The novel's adaptability surely proves its continuing capacity to speak to the present-day concerns of all readers, not solely scholars. But in rightly sounding a note of caution in the close of his chapter, Bates evokes Albert Rivero's spectre of a "hypertextual free-for-all" in which the proliferation of such "additives" gradually muddies the waters of authorship.

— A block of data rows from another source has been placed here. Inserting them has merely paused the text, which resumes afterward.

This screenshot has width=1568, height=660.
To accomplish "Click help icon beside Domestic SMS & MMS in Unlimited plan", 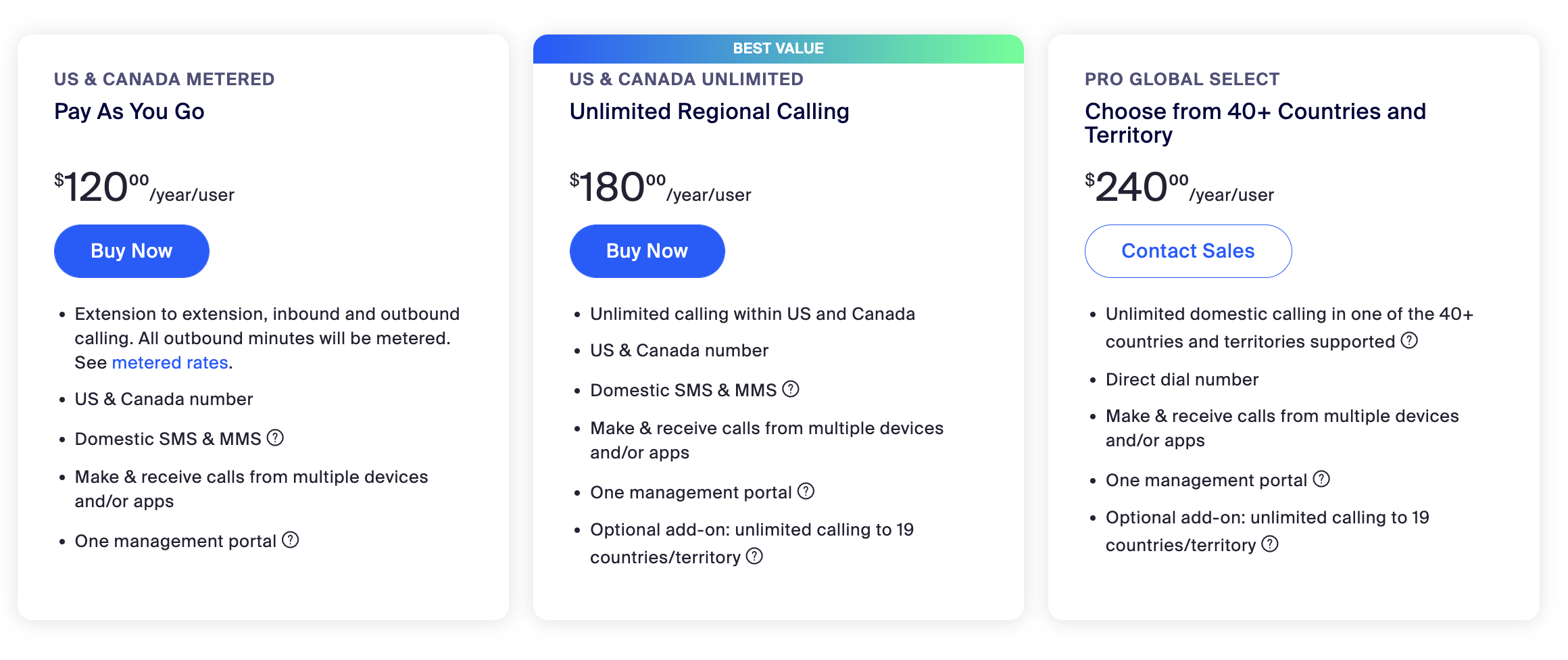I will coord(791,389).
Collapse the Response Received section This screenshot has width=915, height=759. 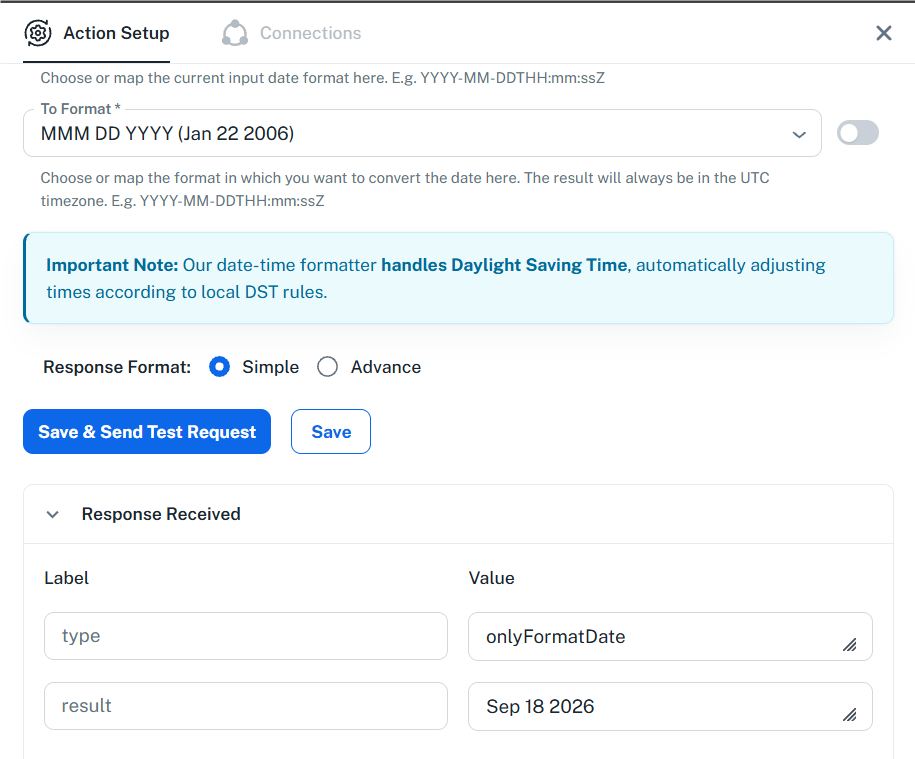53,514
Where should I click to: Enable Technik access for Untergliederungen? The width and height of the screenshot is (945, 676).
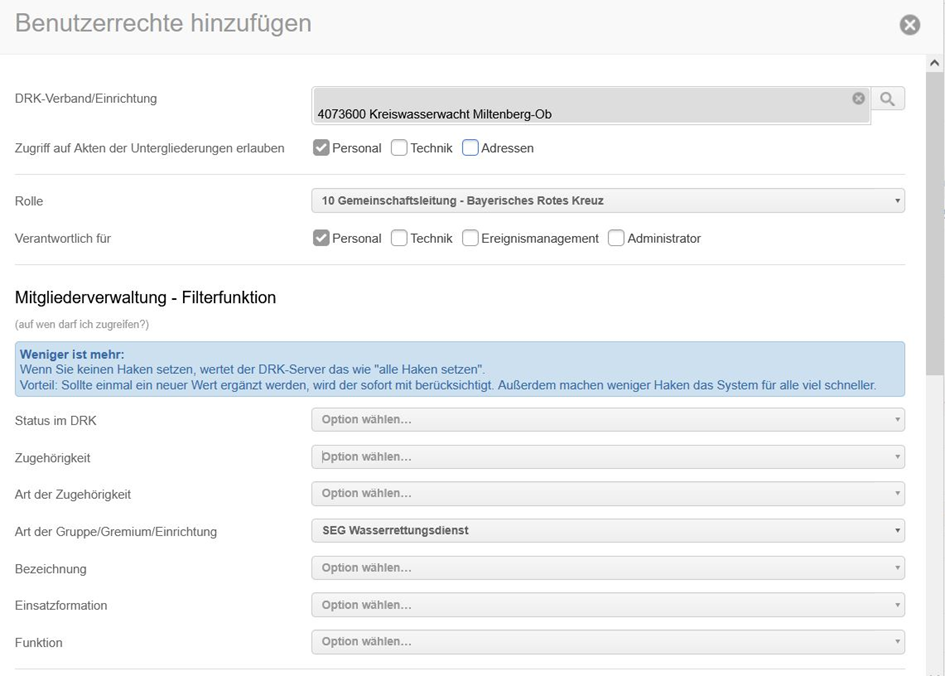tap(399, 148)
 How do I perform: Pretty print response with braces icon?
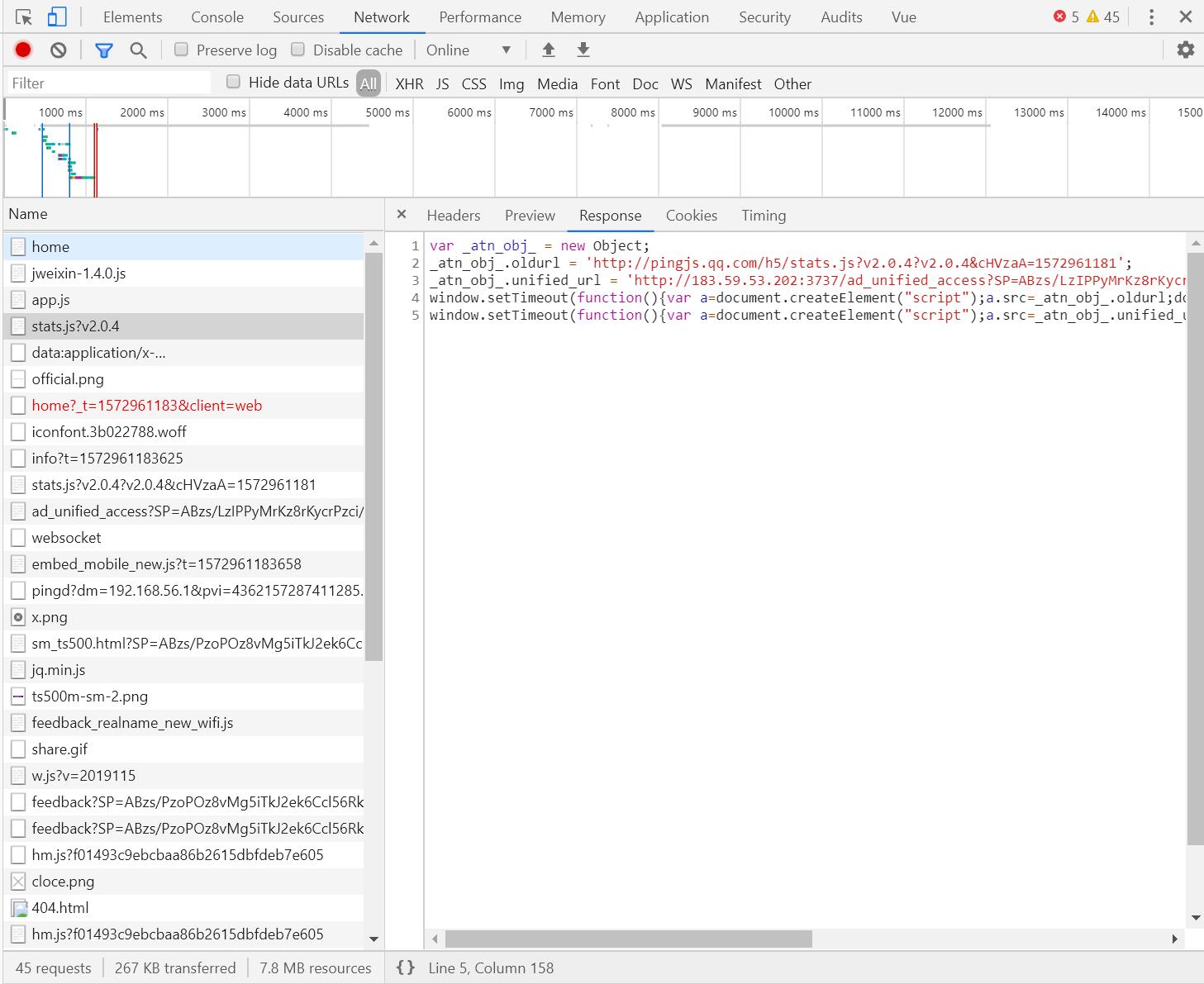pyautogui.click(x=405, y=967)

To forestall this prospect, Bates suggests, we can simultaneously "convey to our students a robust fidelity to authorial Frankenstein texts and open up spaces for students to experiment with Frankenstein through collaborative reading and writing acts." This seems a fair compromise, as it was, he argues, a similar act of collaborative reading and writing at the Villa Diodati that prompted Shelley to conceive her novel in the first place: "[t]hese tales [i.e. the 'German stories of ghosts'] excited in us a playful desire of imitation..." (Preface, qtd. 127).

The portrait of Robinson that emerges from Hammerman's postscript chapter is that of a rigorous scholar, committed to detail, generous with his time and with his knowledge, and of a caring, supportive, and, above all, much-loved colleague and man. On the evidence of Frankenstein and STEAM, the Robinsonian project of re-reading Frankenstein and reassessing the significance of Shelley's cautionary narrative in the context of a rapidly changing, increasingly complex world is in safe hands.

Andrew Lacey is Senior Research Associate at Lancaster University, UK.